Motivation
I’ve recently gotten completely fed-up with my backup process (using duplicity) in the way it gobbles up huge amounts of memory (6GB+ out of 8GB physical memory) when doing its daily backup. This annoyance is amplified by code in the display driver that bails out when there is intense memory pressure and exits out of my Wayland session (likely bug). I’m documenting my solution for Fedora 26, as I haven’t found trivially-understandable articles elsewhere.
Context
Duplicity is a quite a nice program, and I am quite thankful for its development. While I am unhappy with the way its resource usage scales with 200GB backups and limited available knowledge on best tunings for various scales greater and smaller, I have not found any superior backup solution. I just need to do something about its ability to gobble memory undeterred by the Linux kernel.
Intel video hardware is probably the best low-power graphics with “reasonable” Linux support in its open-source drivers, but unfortunately, some debilitating bugs are being triggered with the recent Wayland migration. Most recently, its eagerness to bail out (and kill the user session) under memory pressure has been a concern.
Resource management tools have been available on Linux (and other POSIX-style OSes) for quite some time, so why can’t you just do a “nice -n “19 and be done? Some notes suggest that systemd may be of help.
Solution
TL;DR: We need to create a systemd slice and put the backup process systemd unit into that slice.
Create a slice by creating the file in /etc/systemd/system/. Here’s what mine looks like:
$ cat /etc/systemd/system/duplicity.slice
[Unit]
Description=Duplicity resource-limited slice
Before=slices.target
[Slice]
MemoryAccounting=true
MemoryHigh=2G
I’ve set MemoryHigh to 2G, which is supposed to mean that systemd will start preferentially swapping pages out from the slice, should tasks inside that slice use more thatn 2GB physical memory. Other pages suggested setting MemoryMax, but as I still wanted my backup to complete, and a re-run of the backup process might even demand more, I did not want the MemoryMax behavior of “kill processes with OOM if the max is reached”. MemoryAccounting=true is a necessary prerequisite for any memory tracking controls in that slice.
With the slice file created, then I just needed to add:
Slice=duplicity.slice
to the corresponding duplicity.service file.

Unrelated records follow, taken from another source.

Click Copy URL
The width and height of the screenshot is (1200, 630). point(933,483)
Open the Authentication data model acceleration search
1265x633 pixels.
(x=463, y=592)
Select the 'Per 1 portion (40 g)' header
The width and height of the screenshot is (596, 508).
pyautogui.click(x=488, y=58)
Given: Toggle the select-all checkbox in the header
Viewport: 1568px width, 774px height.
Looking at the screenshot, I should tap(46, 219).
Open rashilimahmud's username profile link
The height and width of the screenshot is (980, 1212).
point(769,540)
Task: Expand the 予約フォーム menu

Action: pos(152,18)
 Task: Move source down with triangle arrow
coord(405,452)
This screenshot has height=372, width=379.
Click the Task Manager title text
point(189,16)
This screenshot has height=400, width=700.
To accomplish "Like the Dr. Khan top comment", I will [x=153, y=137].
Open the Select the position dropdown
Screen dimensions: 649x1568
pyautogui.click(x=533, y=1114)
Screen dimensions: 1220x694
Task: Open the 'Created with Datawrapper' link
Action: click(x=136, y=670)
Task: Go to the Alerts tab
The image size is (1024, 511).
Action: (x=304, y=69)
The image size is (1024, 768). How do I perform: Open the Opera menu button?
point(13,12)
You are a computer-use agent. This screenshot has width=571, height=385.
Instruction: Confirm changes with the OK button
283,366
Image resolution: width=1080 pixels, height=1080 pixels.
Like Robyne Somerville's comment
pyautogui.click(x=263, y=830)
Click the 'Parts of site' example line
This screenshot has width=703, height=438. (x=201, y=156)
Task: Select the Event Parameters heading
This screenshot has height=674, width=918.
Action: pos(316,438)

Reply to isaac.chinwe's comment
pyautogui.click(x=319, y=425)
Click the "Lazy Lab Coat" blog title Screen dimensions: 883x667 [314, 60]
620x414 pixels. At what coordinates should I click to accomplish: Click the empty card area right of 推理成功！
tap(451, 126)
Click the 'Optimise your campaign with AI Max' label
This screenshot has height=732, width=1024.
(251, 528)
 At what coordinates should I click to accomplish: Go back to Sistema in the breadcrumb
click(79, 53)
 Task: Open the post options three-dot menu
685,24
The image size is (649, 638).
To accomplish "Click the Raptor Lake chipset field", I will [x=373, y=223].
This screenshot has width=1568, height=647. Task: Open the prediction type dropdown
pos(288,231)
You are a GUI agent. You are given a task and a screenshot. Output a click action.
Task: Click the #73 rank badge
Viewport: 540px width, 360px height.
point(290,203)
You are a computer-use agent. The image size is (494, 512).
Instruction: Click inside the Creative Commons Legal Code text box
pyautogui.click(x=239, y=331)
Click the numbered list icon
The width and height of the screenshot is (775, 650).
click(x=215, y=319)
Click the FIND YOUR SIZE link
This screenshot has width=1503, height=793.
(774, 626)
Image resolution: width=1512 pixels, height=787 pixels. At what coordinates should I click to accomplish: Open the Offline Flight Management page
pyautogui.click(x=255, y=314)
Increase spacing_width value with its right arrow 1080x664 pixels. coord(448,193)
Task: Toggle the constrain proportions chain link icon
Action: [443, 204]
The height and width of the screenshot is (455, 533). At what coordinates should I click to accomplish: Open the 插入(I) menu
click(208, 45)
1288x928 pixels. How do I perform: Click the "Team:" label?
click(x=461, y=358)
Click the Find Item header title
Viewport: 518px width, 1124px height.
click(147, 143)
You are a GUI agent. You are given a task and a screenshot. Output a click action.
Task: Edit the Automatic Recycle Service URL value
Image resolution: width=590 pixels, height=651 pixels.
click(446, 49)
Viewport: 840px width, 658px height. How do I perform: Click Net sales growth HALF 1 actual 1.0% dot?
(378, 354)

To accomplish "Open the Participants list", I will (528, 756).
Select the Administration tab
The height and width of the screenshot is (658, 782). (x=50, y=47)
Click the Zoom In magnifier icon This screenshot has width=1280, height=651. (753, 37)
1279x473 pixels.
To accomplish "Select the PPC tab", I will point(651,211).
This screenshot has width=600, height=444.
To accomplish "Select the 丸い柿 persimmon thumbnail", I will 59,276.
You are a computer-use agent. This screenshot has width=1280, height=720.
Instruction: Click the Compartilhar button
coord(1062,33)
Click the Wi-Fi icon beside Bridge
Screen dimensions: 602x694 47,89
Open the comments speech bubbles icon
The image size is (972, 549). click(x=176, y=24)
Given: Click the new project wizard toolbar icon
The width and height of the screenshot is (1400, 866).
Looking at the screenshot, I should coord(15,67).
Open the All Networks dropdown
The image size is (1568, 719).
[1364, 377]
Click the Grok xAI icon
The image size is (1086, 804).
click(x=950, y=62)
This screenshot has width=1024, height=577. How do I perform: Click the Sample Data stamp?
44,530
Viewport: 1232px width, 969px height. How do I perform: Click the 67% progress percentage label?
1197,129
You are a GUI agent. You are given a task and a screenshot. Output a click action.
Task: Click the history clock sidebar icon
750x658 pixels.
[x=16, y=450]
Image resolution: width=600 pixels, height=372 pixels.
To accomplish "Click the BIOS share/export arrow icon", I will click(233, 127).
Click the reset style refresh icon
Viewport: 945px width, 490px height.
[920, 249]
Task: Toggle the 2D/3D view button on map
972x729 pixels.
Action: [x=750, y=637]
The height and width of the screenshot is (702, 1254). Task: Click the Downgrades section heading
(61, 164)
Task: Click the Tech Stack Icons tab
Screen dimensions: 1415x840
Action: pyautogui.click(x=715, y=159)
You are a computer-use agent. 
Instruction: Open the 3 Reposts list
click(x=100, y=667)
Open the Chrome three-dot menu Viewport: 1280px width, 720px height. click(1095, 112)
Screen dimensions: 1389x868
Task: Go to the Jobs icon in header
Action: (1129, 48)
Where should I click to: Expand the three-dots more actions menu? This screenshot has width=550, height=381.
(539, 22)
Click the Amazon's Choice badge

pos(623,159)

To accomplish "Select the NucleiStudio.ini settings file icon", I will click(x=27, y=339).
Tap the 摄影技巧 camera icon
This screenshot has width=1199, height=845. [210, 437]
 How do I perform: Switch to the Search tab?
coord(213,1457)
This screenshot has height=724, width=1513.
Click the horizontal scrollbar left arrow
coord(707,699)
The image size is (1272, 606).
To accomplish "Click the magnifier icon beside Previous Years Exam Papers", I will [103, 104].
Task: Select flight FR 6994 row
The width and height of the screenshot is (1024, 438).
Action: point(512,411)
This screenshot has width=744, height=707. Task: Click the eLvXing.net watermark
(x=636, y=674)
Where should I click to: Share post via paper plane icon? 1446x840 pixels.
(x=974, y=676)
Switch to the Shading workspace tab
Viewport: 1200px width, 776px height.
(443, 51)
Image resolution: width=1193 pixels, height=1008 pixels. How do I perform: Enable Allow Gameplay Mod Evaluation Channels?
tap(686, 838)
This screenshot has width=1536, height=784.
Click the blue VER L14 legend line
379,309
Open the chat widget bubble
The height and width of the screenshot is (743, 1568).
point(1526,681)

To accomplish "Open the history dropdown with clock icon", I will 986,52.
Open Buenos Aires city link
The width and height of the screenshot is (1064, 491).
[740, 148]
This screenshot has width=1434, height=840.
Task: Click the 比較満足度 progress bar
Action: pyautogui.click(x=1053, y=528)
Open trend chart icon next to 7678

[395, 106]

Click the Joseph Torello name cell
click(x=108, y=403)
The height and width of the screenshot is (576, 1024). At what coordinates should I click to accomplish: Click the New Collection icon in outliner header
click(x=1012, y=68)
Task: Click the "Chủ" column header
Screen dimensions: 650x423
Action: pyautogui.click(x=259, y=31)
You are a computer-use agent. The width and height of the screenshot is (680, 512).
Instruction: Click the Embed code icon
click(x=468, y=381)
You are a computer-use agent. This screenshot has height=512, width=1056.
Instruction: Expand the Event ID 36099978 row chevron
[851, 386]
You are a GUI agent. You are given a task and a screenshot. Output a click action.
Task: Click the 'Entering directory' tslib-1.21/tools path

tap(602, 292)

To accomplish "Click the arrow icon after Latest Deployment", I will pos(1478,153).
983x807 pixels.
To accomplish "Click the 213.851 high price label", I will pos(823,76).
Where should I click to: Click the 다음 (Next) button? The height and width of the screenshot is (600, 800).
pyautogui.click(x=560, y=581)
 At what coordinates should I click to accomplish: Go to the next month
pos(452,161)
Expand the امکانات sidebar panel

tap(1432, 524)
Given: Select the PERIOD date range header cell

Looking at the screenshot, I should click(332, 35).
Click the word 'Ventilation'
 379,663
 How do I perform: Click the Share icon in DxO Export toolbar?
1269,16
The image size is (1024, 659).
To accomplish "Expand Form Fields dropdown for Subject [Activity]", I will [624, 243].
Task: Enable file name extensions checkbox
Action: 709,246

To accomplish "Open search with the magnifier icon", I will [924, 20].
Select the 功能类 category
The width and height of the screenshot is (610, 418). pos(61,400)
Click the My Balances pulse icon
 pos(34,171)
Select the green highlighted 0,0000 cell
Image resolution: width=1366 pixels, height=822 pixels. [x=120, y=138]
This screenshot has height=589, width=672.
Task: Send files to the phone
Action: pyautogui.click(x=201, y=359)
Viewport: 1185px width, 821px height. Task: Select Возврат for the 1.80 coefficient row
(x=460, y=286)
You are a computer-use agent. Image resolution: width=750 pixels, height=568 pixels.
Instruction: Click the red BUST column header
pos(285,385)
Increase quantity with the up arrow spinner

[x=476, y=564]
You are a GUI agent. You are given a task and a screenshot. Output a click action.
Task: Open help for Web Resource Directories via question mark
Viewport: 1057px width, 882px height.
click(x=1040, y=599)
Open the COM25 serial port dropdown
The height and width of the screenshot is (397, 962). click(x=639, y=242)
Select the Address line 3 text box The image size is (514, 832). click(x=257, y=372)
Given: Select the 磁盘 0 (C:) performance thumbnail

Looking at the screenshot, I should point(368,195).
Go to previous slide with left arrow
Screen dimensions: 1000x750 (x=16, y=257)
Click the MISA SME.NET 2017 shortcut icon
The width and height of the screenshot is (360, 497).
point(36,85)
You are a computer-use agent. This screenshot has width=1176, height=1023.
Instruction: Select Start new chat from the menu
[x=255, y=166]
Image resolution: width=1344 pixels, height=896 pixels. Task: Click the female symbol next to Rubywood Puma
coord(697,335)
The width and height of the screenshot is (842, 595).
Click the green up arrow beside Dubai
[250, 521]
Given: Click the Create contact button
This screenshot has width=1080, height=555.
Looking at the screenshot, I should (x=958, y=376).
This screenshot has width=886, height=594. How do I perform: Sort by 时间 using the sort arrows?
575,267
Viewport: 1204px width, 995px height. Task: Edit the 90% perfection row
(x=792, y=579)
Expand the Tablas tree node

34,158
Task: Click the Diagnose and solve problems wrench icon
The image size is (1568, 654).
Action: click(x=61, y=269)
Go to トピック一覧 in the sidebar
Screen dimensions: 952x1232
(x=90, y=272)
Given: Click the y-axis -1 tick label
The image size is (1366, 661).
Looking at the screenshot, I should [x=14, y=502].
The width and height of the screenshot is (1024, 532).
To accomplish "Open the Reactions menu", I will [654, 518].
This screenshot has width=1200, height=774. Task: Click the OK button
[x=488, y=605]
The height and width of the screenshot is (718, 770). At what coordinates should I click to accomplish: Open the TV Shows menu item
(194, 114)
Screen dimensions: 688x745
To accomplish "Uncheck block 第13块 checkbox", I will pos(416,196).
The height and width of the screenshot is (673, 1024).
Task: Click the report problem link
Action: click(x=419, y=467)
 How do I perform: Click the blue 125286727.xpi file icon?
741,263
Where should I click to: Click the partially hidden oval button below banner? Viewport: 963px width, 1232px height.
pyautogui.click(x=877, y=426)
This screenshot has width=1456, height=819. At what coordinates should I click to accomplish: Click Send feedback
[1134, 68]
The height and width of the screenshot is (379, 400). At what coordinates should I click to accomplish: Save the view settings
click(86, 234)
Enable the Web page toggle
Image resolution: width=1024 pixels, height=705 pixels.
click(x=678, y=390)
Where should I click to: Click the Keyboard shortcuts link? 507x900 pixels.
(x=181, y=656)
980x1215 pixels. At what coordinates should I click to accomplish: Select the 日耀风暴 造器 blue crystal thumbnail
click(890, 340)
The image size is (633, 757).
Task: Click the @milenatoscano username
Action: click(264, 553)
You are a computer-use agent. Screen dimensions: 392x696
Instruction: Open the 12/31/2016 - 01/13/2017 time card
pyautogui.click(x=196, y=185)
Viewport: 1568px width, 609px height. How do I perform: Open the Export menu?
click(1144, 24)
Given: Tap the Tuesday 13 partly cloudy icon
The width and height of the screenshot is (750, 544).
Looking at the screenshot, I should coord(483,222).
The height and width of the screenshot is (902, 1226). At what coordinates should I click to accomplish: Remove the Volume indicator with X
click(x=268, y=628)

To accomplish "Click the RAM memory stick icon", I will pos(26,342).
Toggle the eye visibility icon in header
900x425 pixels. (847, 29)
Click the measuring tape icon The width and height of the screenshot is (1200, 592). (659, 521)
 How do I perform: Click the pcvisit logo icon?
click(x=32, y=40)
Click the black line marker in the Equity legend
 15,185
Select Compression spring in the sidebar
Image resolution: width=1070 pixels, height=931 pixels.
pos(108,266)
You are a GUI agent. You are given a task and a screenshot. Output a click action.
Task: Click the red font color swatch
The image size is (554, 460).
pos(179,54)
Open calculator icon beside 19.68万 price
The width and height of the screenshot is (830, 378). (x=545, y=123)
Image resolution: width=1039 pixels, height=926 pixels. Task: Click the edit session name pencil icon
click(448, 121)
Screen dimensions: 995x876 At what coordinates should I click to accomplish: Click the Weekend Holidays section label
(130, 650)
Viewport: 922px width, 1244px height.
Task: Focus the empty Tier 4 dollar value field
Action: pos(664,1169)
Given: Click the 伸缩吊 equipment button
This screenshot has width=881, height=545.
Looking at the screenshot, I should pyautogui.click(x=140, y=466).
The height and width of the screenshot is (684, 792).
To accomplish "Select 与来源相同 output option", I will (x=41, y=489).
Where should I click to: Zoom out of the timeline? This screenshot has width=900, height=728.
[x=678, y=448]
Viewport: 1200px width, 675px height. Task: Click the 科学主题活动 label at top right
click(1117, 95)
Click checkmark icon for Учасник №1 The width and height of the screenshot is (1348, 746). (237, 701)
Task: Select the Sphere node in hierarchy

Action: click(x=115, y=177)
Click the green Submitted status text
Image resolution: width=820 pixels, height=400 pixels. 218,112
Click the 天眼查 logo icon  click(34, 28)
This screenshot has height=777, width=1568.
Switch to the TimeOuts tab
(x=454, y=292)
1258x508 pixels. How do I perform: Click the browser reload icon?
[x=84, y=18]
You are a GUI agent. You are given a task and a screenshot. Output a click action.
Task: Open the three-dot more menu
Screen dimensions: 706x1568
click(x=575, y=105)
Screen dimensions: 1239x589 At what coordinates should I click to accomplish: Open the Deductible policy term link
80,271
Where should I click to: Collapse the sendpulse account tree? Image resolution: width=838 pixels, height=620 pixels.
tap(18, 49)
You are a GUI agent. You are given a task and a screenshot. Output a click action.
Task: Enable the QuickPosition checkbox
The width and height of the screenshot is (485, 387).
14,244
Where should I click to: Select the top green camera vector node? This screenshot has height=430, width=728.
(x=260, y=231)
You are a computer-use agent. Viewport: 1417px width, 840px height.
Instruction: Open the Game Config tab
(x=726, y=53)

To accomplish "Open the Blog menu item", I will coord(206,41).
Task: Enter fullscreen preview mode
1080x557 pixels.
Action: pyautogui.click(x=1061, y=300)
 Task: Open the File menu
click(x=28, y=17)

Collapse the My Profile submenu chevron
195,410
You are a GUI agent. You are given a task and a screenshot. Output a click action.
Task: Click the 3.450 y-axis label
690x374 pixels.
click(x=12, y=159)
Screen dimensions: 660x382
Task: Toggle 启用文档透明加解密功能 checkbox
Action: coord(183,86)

While I was there, I also added (Nice=19, IOSchedulingClass=3, IOSchedulingPriority=7).
To apply the changes:
$ systemctl daemon-reload
When the task is running, you can verify that it’s running in your new slice.
$ systemd-cgls # list running services by cgroup slice
$ systemd-cgtop # list running services sorted by resource usage
So far, the resource limiting has prevented the abrupt session-exits that used to consistently coincide with the backup trigger, but I will update this if I find anything new.
References
- The necessity of creating a slice was only clear after reading through a particular systemd issue, which thankfully included a concise example. If this issue were more findable to people looking for a HOWTO, I may not have bothered with this post.